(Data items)
- - - -
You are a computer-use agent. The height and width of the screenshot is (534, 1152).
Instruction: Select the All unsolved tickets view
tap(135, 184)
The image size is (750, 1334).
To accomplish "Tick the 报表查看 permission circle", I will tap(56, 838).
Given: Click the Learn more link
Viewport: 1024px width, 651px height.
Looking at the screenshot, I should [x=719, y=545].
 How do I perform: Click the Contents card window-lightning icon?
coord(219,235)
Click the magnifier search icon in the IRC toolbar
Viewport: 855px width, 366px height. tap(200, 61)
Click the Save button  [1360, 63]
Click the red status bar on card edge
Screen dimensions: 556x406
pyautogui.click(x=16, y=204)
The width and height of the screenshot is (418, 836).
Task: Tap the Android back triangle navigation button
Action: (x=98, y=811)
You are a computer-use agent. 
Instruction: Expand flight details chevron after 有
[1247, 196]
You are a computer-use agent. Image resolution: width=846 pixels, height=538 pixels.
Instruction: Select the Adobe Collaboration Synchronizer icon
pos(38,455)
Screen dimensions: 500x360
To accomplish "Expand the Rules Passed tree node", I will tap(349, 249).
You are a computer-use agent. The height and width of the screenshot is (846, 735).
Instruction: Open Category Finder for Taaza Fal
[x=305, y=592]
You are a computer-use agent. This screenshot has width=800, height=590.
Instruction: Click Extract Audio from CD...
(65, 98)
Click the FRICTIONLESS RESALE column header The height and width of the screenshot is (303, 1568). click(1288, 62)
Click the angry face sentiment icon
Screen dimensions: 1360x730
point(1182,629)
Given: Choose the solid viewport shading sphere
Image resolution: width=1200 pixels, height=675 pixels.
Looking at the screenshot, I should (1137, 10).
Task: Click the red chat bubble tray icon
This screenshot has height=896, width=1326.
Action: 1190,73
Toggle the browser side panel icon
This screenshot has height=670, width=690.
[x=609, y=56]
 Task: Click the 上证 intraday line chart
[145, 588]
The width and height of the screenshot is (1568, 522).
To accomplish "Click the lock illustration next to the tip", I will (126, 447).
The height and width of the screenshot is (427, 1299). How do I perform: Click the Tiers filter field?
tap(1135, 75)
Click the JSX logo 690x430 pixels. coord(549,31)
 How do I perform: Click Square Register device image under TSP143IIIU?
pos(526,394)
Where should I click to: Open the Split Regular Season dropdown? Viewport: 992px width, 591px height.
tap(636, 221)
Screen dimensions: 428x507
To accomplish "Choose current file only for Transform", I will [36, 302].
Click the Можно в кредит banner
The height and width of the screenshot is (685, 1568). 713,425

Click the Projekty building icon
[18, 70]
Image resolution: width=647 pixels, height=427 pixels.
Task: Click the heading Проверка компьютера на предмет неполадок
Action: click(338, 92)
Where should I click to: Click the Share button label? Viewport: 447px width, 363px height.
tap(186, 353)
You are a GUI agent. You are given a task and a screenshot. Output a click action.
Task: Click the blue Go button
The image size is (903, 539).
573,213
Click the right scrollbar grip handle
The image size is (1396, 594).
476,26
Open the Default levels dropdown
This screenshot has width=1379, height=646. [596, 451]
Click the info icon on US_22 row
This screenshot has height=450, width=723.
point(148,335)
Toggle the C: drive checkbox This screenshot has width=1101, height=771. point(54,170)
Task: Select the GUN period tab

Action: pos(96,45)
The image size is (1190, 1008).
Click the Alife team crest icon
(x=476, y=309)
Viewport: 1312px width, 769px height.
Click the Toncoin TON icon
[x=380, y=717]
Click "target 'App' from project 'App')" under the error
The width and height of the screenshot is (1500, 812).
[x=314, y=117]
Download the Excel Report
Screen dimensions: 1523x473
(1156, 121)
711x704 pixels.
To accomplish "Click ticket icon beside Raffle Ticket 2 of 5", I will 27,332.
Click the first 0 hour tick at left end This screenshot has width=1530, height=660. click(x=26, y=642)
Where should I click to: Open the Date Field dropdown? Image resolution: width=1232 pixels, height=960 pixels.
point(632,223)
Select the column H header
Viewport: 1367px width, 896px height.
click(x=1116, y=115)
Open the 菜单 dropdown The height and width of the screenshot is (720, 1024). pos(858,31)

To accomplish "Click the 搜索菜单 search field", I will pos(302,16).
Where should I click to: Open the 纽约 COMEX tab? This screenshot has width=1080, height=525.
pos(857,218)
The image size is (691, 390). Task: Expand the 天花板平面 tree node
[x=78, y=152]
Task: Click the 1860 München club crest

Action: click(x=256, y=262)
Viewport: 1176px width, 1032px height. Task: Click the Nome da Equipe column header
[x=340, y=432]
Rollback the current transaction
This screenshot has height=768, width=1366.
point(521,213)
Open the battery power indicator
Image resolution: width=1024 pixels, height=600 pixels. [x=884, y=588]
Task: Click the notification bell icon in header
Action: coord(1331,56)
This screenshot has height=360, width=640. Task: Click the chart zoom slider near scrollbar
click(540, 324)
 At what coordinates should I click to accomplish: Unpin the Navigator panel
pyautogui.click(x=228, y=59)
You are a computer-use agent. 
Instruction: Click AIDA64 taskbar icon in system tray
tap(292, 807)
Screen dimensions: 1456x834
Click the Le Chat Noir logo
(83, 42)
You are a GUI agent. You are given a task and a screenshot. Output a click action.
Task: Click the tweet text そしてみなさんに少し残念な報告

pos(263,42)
- - - -
_What you will do:_
What is wanted is the complete set of entries, returned verbatim.

_Answer to this task:_
You are a computer-use agent. The height and width of the screenshot is (534, 1152).
Instruction: Select the All unsolved tickets view
tap(135, 184)
The image size is (750, 1334).
To accomplish "Tick the 报表查看 permission circle", I will tap(56, 838).
Given: Click the Learn more link
Viewport: 1024px width, 651px height.
Looking at the screenshot, I should [x=719, y=545].
 How do I perform: Click the Contents card window-lightning icon?
coord(219,235)
Click the magnifier search icon in the IRC toolbar
Viewport: 855px width, 366px height. tap(200, 61)
Click the Save button  [1360, 63]
Click the red status bar on card edge
Screen dimensions: 556x406
pyautogui.click(x=16, y=204)
The width and height of the screenshot is (418, 836).
Task: Tap the Android back triangle navigation button
Action: (x=98, y=811)
You are a computer-use agent. 
Instruction: Expand flight details chevron after 有
[1247, 196]
You are a computer-use agent. Image resolution: width=846 pixels, height=538 pixels.
Instruction: Select the Adobe Collaboration Synchronizer icon
pos(38,455)
Screen dimensions: 500x360
To accomplish "Expand the Rules Passed tree node", I will tap(349, 249).
You are a computer-use agent. The height and width of the screenshot is (846, 735).
Instruction: Open Category Finder for Taaza Fal
[x=305, y=592]
You are a computer-use agent. This screenshot has width=800, height=590.
Instruction: Click Extract Audio from CD...
(65, 98)
Click the FRICTIONLESS RESALE column header The height and width of the screenshot is (303, 1568). click(1288, 62)
Click the angry face sentiment icon
Screen dimensions: 1360x730
point(1182,629)
Given: Choose the solid viewport shading sphere
Image resolution: width=1200 pixels, height=675 pixels.
Looking at the screenshot, I should (1137, 10).
Task: Click the red chat bubble tray icon
This screenshot has height=896, width=1326.
Action: 1190,73
Toggle the browser side panel icon
This screenshot has height=670, width=690.
[x=609, y=56]
 Task: Click the 上证 intraday line chart
[145, 588]
The width and height of the screenshot is (1568, 522).
To accomplish "Click the lock illustration next to the tip", I will (126, 447).
The height and width of the screenshot is (427, 1299). How do I perform: Click the Tiers filter field?
tap(1135, 75)
Click the JSX logo 690x430 pixels. coord(549,31)
 How do I perform: Click Square Register device image under TSP143IIIU?
pos(526,394)
Where should I click to: Open the Split Regular Season dropdown? Viewport: 992px width, 591px height.
tap(636, 221)
Screen dimensions: 428x507
To accomplish "Choose current file only for Transform", I will [36, 302].
Click the Можно в кредит banner
The height and width of the screenshot is (685, 1568). 713,425

Click the Projekty building icon
[18, 70]
Image resolution: width=647 pixels, height=427 pixels.
Task: Click the heading Проверка компьютера на предмет неполадок
Action: click(338, 92)
Where should I click to: Click the Share button label? Viewport: 447px width, 363px height.
tap(186, 353)
You are a GUI agent. You are given a task and a screenshot. Output a click action.
Task: Click the blue Go button
The image size is (903, 539).
573,213
Click the right scrollbar grip handle
The image size is (1396, 594).
476,26
Open the Default levels dropdown
This screenshot has width=1379, height=646. [596, 451]
Click the info icon on US_22 row
This screenshot has height=450, width=723.
point(148,335)
Toggle the C: drive checkbox This screenshot has width=1101, height=771. point(54,170)
Task: Select the GUN period tab

Action: pos(96,45)
The image size is (1190, 1008).
Click the Alife team crest icon
(x=476, y=309)
Viewport: 1312px width, 769px height.
Click the Toncoin TON icon
[x=380, y=717]
Click "target 'App' from project 'App')" under the error
The width and height of the screenshot is (1500, 812).
[x=314, y=117]
Download the Excel Report
Screen dimensions: 1523x473
(1156, 121)
711x704 pixels.
To accomplish "Click ticket icon beside Raffle Ticket 2 of 5", I will 27,332.
Click the first 0 hour tick at left end This screenshot has width=1530, height=660. click(x=26, y=642)
Where should I click to: Open the Date Field dropdown? Image resolution: width=1232 pixels, height=960 pixels.
point(632,223)
Select the column H header
Viewport: 1367px width, 896px height.
click(x=1116, y=115)
Open the 菜单 dropdown The height and width of the screenshot is (720, 1024). pos(858,31)

To accomplish "Click the 搜索菜单 search field", I will pos(302,16).
Where should I click to: Open the 纽约 COMEX tab? This screenshot has width=1080, height=525.
pos(857,218)
The image size is (691, 390). Task: Expand the 天花板平面 tree node
[x=78, y=152]
Task: Click the 1860 München club crest

Action: click(x=256, y=262)
Viewport: 1176px width, 1032px height. Task: Click the Nome da Equipe column header
[x=340, y=432]
Rollback the current transaction
This screenshot has height=768, width=1366.
point(521,213)
Open the battery power indicator
Image resolution: width=1024 pixels, height=600 pixels. [x=884, y=588]
Task: Click the notification bell icon in header
Action: coord(1331,56)
This screenshot has height=360, width=640. Task: Click the chart zoom slider near scrollbar
click(540, 324)
 At what coordinates should I click to accomplish: Unpin the Navigator panel
pyautogui.click(x=228, y=59)
You are a computer-use agent. 
Instruction: Click AIDA64 taskbar icon in system tray
tap(292, 807)
Screen dimensions: 1456x834
Click the Le Chat Noir logo
(83, 42)
You are a GUI agent. You are given a task and a screenshot. Output a click action.
Task: Click the tweet text そしてみなさんに少し残念な報告

pos(263,42)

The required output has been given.